Current Projects
I have three ongoing book projects.
1/ I am finishing a book, provisionally entitled Soviet Science and the Making of Stalin’s Gulag, under contract with Oxford University Press. This book asks a question that has hitherto remained largely unexplored: what was the role of intellectual labor in the life of the Gulag? Or to put it another way, how might our understanding of the Gulag shift once we account for the role of scientists and engineers, both as prisoners and free employees, in its functioning? In exploring this thread, I suggest that the Gulag—the vast network of labor camps, colonies, and special settlements that existed from the 1930s to the 1950s in the Soviet Union, was enabled at a fundamental level by the availability of specialists—academics, scientists, engineers, architects, and technicians—who helped give it a rationale, aided in making it functional, and provided the knowledge and expertise to enable its expansion. In doing so, they gave form to the spatial logic of the Gulag, organizing the labor camp system not only along geographical terms but in creating diverse epistemological spaces for the production and circulation of knowledge. These specialists helped select the sites to locate labor camps, they led expeditions of prisoners to seek new resources, they designed the infrastructure which prisoners built, they studied the landscape to uncover more mines (and demanded more prisoners for their work), and they planned and designed the camps and the co-located Gulag cities that dotted the Soviet Arctic. Many (although not all) of these scientists and engineers were themselves prisoners of the Gulag, having fallen victim to violent attacks waged by the Soviet political police against the scientific and technical intelligentsia beginning the late 1920s. Soviet science’s entanglement with the coercive apparatus of the Stalinist state, including with the Gulag, then reverberated across generations in marking Soviet science as a field rife with factionalism, conflict, and an obsession with secrecy.
At a fundamental level, the book offers a re-reading of the history of one of the largest carceral camp systems of the twentieth century—the Stalinist Gulag—as a history of science and technology,
2/ I am also writing a second book, provisionally entitled Departure Gates: Postcolonial Histories of Space on Earth, under contract with MIT Press. This book is an attempt to wrest the history of space exploration from its normative fetishization of Western triumphalism in the form of machines, men, and manifest destiny. Instead, the book highlights the considerable infrastructure built in the Global South during the Cold War to support space exploration, and in doing so, proposes an alternative, postcolonial, and global history of spaceflight, one that happened not in space, but on Earth. It argues that space activities during the Cold War, typically associated with high-minded utopian impulses or bipolar superpower competition, simultaneously engendered conditions redolent of colonial modes of exploitation, displacement, and erasure. These practices were reproduced globally in fluid networks through exchanges of experts, technologies, and knowledge.
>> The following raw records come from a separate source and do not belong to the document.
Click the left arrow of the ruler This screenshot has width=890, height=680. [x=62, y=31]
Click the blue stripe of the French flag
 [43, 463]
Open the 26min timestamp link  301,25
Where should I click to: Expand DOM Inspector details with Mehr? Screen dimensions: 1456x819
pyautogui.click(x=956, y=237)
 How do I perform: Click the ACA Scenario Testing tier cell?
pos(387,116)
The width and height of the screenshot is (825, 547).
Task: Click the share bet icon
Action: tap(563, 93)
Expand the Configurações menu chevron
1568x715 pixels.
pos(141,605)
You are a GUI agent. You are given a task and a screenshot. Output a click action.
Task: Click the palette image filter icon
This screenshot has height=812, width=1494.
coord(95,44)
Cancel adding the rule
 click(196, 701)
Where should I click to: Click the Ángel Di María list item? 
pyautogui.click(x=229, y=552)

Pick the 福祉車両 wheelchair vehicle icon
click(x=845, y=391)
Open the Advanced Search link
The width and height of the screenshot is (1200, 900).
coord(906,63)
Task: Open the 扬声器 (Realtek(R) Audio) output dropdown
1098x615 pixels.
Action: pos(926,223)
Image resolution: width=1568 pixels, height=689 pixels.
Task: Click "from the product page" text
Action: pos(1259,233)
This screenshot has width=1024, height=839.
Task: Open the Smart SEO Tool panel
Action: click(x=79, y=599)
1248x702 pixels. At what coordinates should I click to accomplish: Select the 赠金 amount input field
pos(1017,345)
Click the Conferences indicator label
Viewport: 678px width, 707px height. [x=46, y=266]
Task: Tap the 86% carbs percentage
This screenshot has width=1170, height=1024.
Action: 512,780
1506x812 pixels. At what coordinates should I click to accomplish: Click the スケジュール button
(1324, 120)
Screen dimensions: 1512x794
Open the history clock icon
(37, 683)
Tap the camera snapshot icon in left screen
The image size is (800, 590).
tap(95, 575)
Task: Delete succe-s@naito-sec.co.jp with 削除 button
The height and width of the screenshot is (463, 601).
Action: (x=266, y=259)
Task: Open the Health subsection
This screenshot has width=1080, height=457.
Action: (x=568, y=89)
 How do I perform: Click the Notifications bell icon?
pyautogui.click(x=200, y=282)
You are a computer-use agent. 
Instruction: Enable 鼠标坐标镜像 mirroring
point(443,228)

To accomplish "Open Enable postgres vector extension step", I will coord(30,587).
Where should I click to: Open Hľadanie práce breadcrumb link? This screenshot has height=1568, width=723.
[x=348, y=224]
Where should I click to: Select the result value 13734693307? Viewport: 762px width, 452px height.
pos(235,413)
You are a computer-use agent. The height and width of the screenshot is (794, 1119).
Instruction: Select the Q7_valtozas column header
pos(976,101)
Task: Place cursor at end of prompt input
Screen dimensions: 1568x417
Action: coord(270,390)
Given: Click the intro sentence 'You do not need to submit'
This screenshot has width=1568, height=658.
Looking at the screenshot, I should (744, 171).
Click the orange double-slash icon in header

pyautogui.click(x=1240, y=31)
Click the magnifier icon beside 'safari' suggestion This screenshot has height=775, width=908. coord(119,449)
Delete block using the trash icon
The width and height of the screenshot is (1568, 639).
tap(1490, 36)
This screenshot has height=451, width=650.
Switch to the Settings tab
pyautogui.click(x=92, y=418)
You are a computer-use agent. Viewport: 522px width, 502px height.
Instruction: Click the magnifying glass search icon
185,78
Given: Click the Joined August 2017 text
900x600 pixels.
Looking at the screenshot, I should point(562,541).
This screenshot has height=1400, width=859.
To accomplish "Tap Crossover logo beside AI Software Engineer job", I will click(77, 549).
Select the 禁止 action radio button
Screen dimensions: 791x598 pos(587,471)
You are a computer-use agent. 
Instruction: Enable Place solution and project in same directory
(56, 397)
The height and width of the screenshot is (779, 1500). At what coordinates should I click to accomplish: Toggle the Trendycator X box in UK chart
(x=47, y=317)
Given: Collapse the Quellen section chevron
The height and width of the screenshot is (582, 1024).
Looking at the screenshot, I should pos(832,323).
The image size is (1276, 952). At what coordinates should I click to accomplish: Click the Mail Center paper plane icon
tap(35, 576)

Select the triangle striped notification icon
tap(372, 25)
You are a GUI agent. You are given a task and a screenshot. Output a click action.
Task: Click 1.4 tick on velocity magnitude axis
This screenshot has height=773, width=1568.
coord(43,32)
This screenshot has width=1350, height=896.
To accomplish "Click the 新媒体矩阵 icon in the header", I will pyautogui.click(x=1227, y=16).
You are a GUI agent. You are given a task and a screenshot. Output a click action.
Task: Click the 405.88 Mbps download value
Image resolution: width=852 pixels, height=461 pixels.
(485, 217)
3/ Finally, I am under contract to write a fully revised version of my first book on the history of the Soviet space program, which covers everything from its beginnings in occupied Germany in 1945 to the collapse of its Moon program thirty years later. Provisionally titled The Soviet Union and the Space Race, the book will be published in two volumes by the University of Nebraska Press. The new edition will be a fully integrated work that combines the history of Soviet human spaceflight—focusing in particular on the flights of the early cosmonauts in the 1960s and the failed attempt to send cosmonauts to the Moon—with the social, cultural, and intellectual history of cosmic enthusiasm in postwar Soviet Union. In it, I argue that Soviet successes in space were largely the result of a centralized command structure of innovation while later, their system faltered, when they began to emulate more market-oriented forms of research and development.